9 Art. 5 ("Besondere Voraussetzungen") dieser Verordnung bestimmt, dass die Freistellung nicht für die in dieser Bestimmung aufgezählten, in vertikalen Vereinbarungen enthaltenen Verpflichtungen gilt.

10 Art. 10 der Verordnung Nr. 1400/2002 bestimmt:

"Das Verbot nach Artikel 81 Absatz 1 gilt vom 1. Oktober 2002 bis zum 30. September 2003 nicht für Vereinbarungen, die am 30. September 2002 bereits in Kraft waren und die die Voraussetzungen für eine Freistellung zwar nach der Verordnung ... Nr. 1475/95, nicht aber nach der vorliegenden Verordnung erfüllen."

Ausgangsverfahren und Vorlagefragen

11 Am 15. Oktober 1996 schloss Toyota Frey mit Petschenig, die seit 24 Jahren Vertragshändlerin für Kraftfahrzeuge der Marke Toyota in Österreich war, einen neuen Vertragshändlervertrag für den Vertrieb dieser Fahrzeuge in diesem Mitgliedstaat (im Folgenden: Händlervertrag).

12 § 12 ("Vertragsdauer und Kündigung des Vertrages") des Händlervertrags bestimmt in seinen Abs. 1 bis 3 Folgendes:

"1) Dieser Vertrag beginnt am 1. Oktober 1996 und wird auf unbestimmte Zeit abgeschlossen.

2) Er kann von beiden Seiten jederzeit mit einer Kündigungsfrist von 24 (vierundzwanzig) Monaten jeweils zum Monatsende, ohne Angabe von Gründen, gekündigt werden.

3) Falls sich die Notwendigkeit ergibt, das Vertriebsnetz insgesamt oder zu einem wesentlichen Teil umzustrukturieren, insbesondere weil der Hersteller den mit dem Generalimporteur abgeschlossenen Importeurvertrag aus welchen Gründen immer beendet, kann der Generalimporteur den Vertrag mit einer Kündigungsfrist von 12 (zwölf) Monaten jeweils zum Monatsende kündigen."

13 Mit Schreiben vom 16. September 2002 kündigte Toyota Frey den Händlervertrag zum 30. September 2003. In diesem Schreiben führte Toyota Frey Folgendes aus:

"Im § 12 Z 3 [des] Händlervertrages ist im Einklang mit Art 5 Abs 3 der [V]erordnung ... Nr. 1475/95 vorgesehen, dass ... Toyota Frey ... als Generalimporteur den Vertrag mit einer Kündigungsfrist von 12 Monaten zum Monatsende kündigen kann, falls sich die Notwendigkeit ergibt, das Vertriebsnetz insgesamt oder zu einem wesentlichen Teil umzustrukturieren.

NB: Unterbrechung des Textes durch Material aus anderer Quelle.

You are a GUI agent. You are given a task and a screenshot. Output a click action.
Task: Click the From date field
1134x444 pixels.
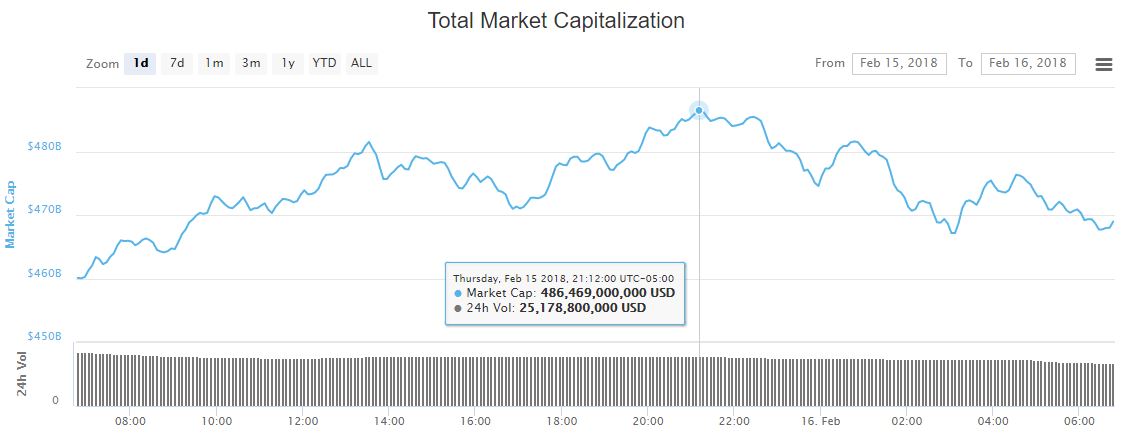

Eine solche Notwendigkeit ergibt sich aus Anlass des Ablaufs der genannten [Verordnung] und des Inkrafttretens der neuen [Verordnung] ... Nr. 1400/2002.

Wir kündigen daher Ihren ... Händlervertrag aus den angeführten Gründen unter Einhaltung der zwölfmonatigen Kündigungsfrist, sodass er am 30. September 2003 endet."

14 Petschenig klagte vor dem vorlegenden Gericht auf Ersatz des durch diese Kündigung mit einer um ein Jahr verkürzten Kündigungsfrist entstandenen Schadens.

15 Zur Begründung ihrer Klage macht Petschenig geltend, Toyota Frey habe ihr Vertriebsnetz beim Inkrafttreten der Verordnung Nr. 1400/2002 weder insgesamt noch zu einem wesentlichen Teil umstrukturiert. Beinahe alle ehemaligen Vertragshändler hätten einen neuen Vertrag und alle Subhändler einen neuen Werkstättenvertrag erhalten. Um den Händlervertrag anzupassen, hätte Toyota Frey diesen daher mit einer Frist von zwei Jahren kündigen und eine Übergangsregelung in Form einer Vertragsergänzung für die Zeit zwischen dem Inkrafttreten der fraglichen Verordnung und dem Ende der Kündigungsfrist vorschlagen können.

16 Toyota Frey macht dagegen geltend, da ihr Vertriebssystem so ausgerichtet gewesen sei, dass es voll und ganz den Prinzipien der Verordnung Nr. 1475/95 entsprochen habe, sei es notwendig gewesen, es beim Inkrafttreten der Verordnung Nr. 1400/2002 insgesamt umzustrukturieren und insbesondere ein kombiniert exklusiv-selektives System in ein rein selektives Vertriebssystem umzuwandeln.

17 Das vorlegende Gericht fragt sich daher, ob das Inkrafttreten der Verordnung Nr. 1400/2002 eine Umstrukturierung eines solchen Vertriebsnetzes im Sinne von Art. 5 Abs. 3 Unterabs. 1 erster Gedankenstrich der Verordnung Nr. 1475/1995 erforderlich gemacht hat.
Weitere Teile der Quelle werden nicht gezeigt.